# Instrução dada 1
Segundo a página, em que ano Foucault escreveu A pintura fotogênica?

# Página
A partir do excerto acima, é preciso reconhecer os múltiplos tempos que habitam cada imagem. Como cada produção artística remonta não somente ao tempo que a olhamos, mas a um passado mais distante daquele de sua emergência. Não há origens, apenas eclosões de tempos sobreviventes. É inevitável, para nós, recordar do texto de Foucault (2013c) chamado A pintura fotogênica, escrito em 1975, por ocasião da exposição do artista Gérard Fromanger. Nele, Foucault (2013c, p. 350) fez referências a uma tradição que, por algum tempo, se perdeu nas artes visuais, àquela “[...] bela hermafrodita [...]” da “[...] imagem andrógina [...]” que conjuga uma montagem de imagens. Ao analisar o método de Fromanger, o filósofo francês nos contou como o artista foi às ruas tirar fotos ao acaso e, na sequência, na escuridão de uma sala, um projetor relançou a imagem sobre uma tela, momento em que aplicou a pintura; é um ato de “[...] criar um acontecimento-quadro sobre o acontecimento-foto [...], um foco de miríades de imagens em jorro” (Foucault, 2013c, p. 355). Em um movimento que vai da rua ao ato fotográfico e, deste, à projeção que leva à pintura, Fromanger dá a ver o movimento anacrônico de suas imagens, pois povoadas de tempos heterogêneos que fazem de suas pinturas “[...] um lugar de passagem [de tantas outras imagens que as antecedem], infinita transição, pintura povoada e passante” (Foucault, 2013c, p. 358). Ao ‘remontar’ uma ‘poética imaginal da sobrevivência’ no presente, é preciso reconhecer que as imagens não dizem de forma singular de seu momento de criação - apenas deste ou daquele movimento, desta ou daquela estética -, mas se fazem, a todo instante, um lócus de tempos impuros que são memórias de passados plurais anteriores a elas e que, talvez, sobrevivam ao nosso olhar preso ao agora.

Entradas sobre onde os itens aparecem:
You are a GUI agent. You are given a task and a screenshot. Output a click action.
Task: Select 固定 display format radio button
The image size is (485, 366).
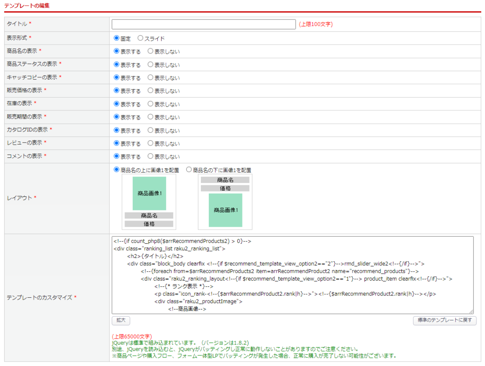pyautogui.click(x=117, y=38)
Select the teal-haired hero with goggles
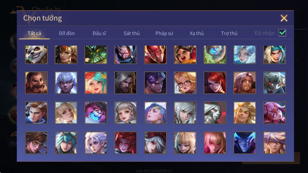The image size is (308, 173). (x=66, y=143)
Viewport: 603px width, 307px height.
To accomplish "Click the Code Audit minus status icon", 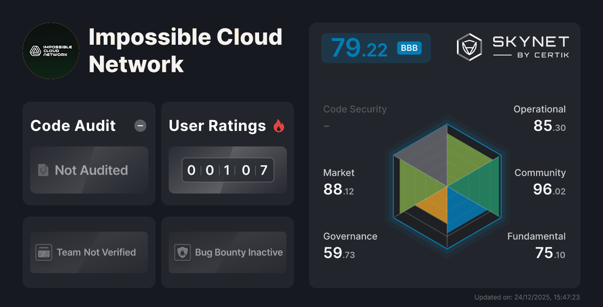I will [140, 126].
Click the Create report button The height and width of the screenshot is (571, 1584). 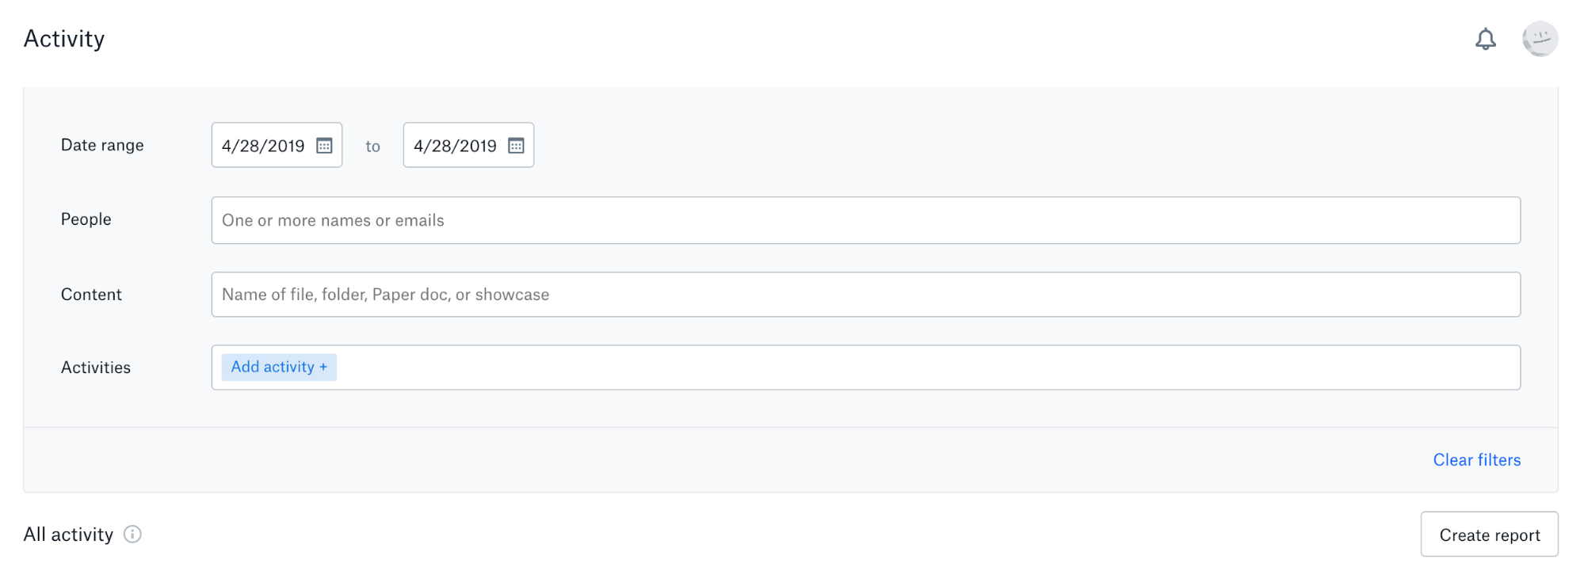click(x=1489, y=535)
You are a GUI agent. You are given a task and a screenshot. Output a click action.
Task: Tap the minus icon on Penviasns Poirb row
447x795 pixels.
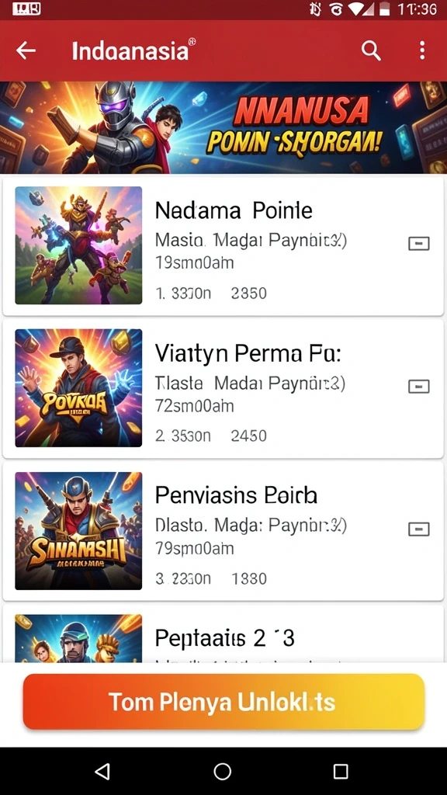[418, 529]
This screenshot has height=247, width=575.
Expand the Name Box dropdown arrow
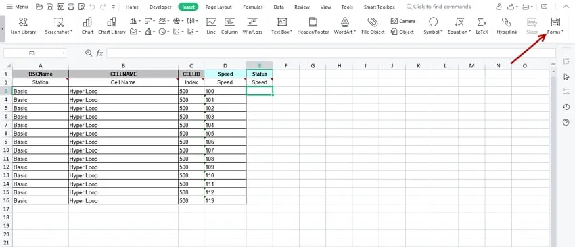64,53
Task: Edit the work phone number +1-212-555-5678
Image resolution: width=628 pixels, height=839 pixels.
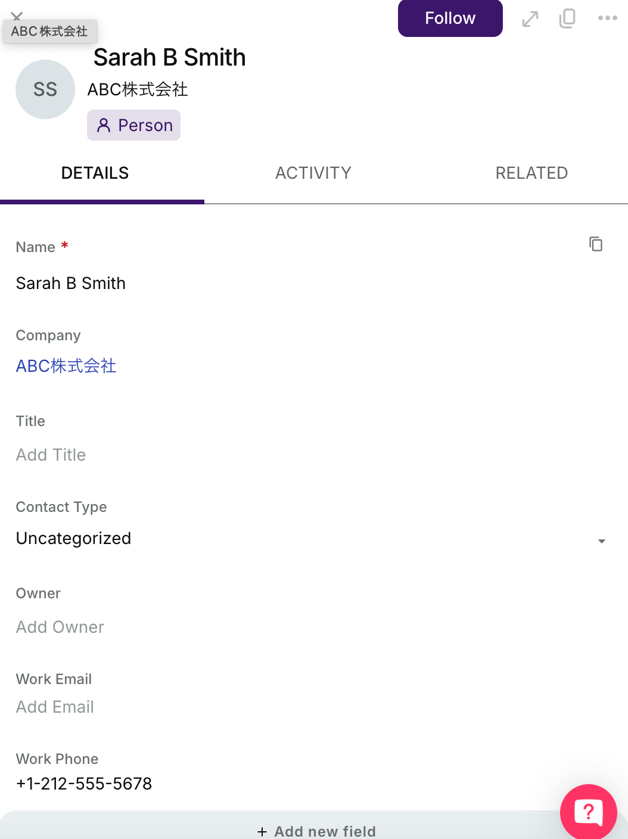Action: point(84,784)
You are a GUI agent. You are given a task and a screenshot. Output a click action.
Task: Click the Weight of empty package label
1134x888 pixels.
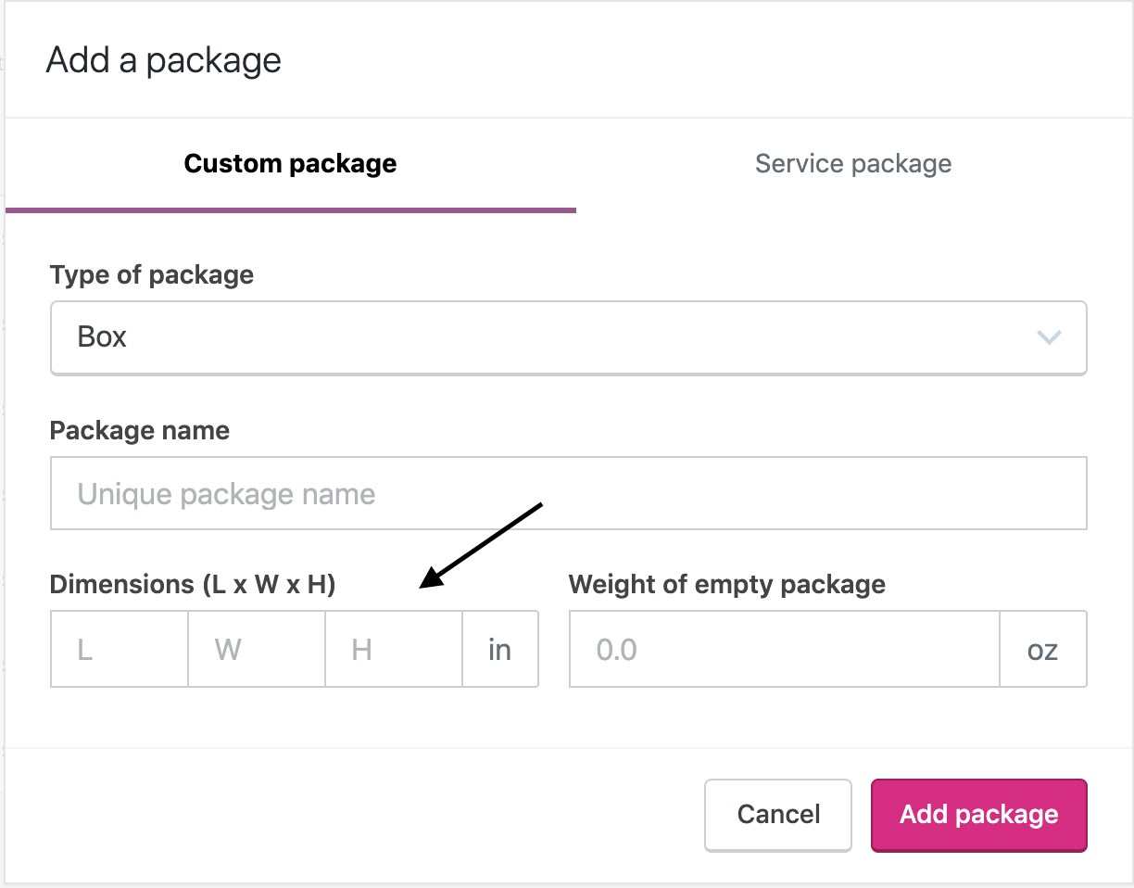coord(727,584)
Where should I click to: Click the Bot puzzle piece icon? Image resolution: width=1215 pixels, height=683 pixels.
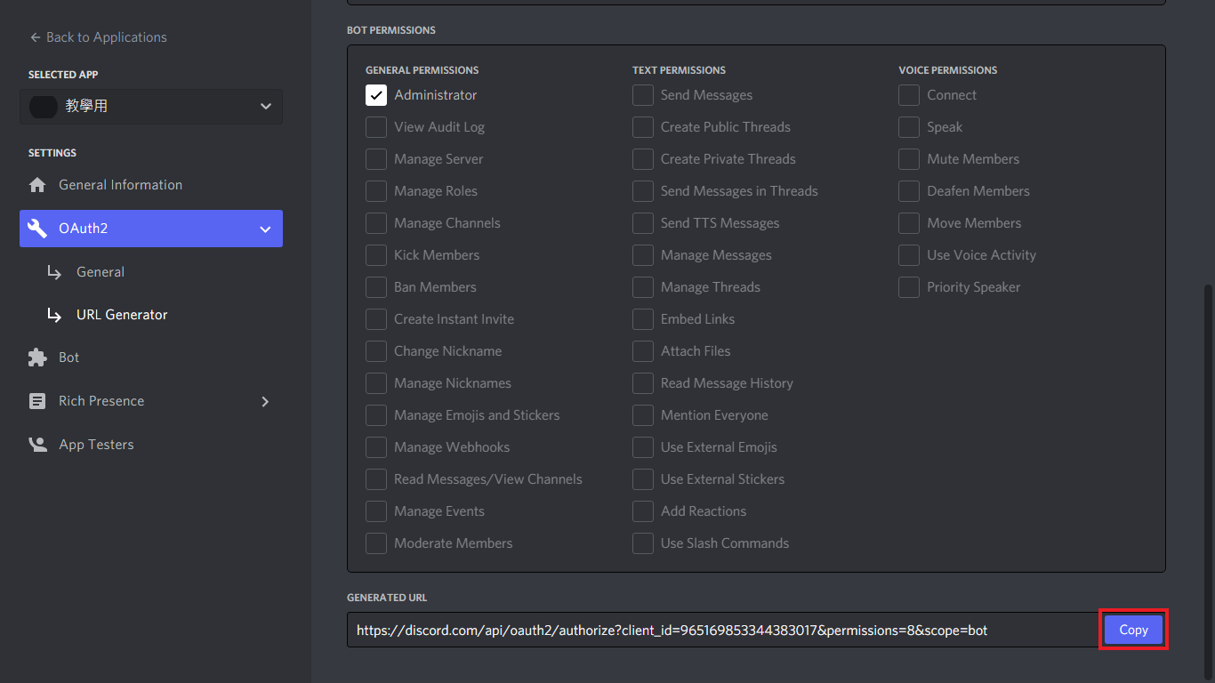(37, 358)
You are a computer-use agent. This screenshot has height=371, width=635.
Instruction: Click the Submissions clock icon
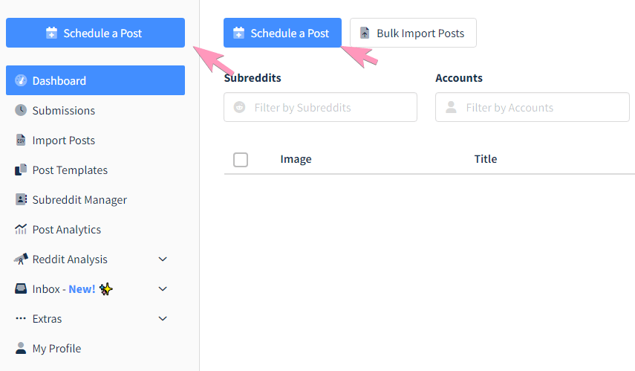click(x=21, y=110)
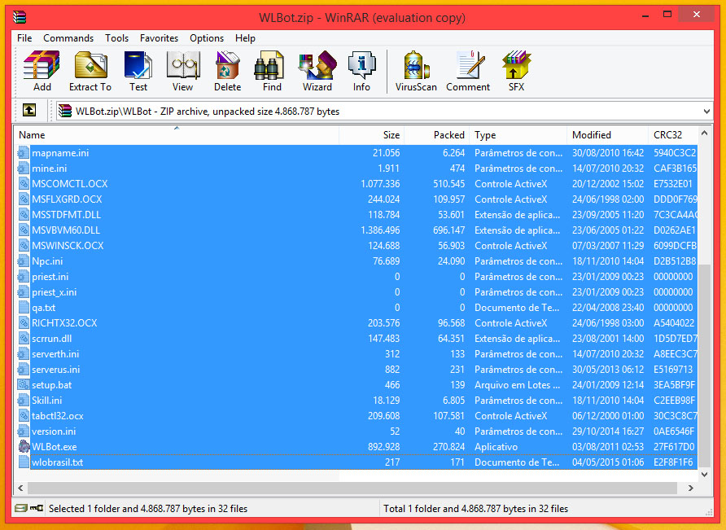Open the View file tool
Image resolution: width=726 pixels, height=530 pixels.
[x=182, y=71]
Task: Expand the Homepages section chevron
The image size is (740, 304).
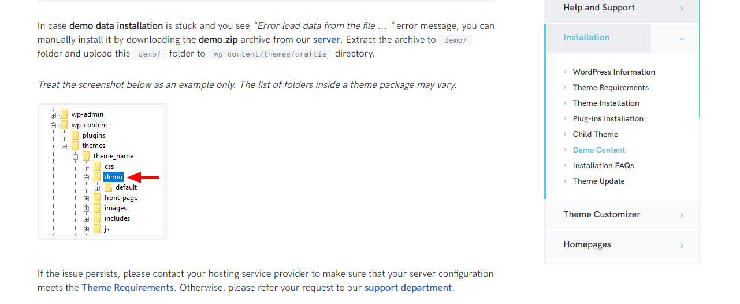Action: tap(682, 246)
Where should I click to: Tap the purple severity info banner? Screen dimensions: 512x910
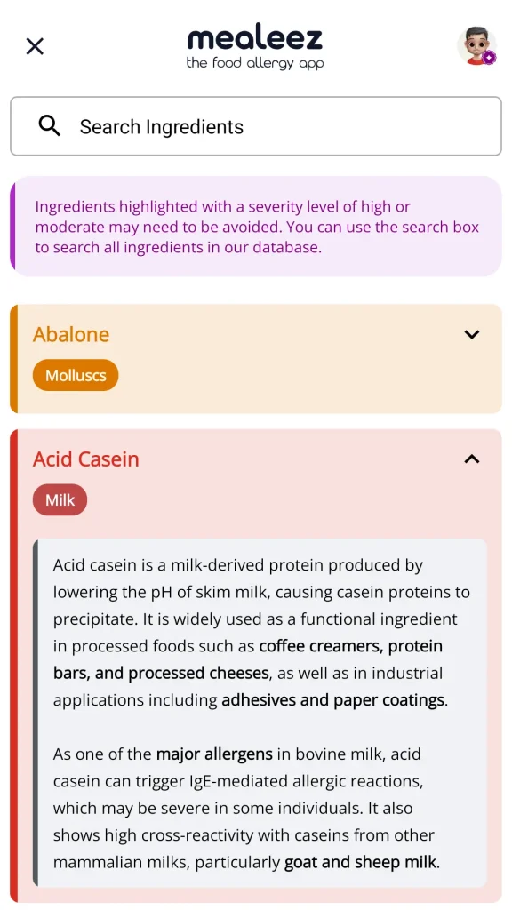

# Instrução dada 2
Nas linhas acima, e não na página, transcreva como lista JSON de strings, uma por linha e sem linhas em branco, o trecho que começa na linha com "Where should I click to: Click" e termina na linha com "[x=182, y=71]". Deixe as imagens fora da resposta.

# Resposta 1
Em 1975.

# Resposta 2
[
  "Where should I click to: Click the Bot puzzle piece icon? Image resolution: width=1215 pixels, height=683 pixels.",
  "(37, 358)",
  "You are a computer-use agent. This screenshot has height=371, width=635.",
  "Instruction: Click the Submissions clock icon",
  "click(x=21, y=110)",
  "Open the View file tool",
  "Image resolution: width=726 pixels, height=530 pixels.",
  "[x=182, y=71]"
]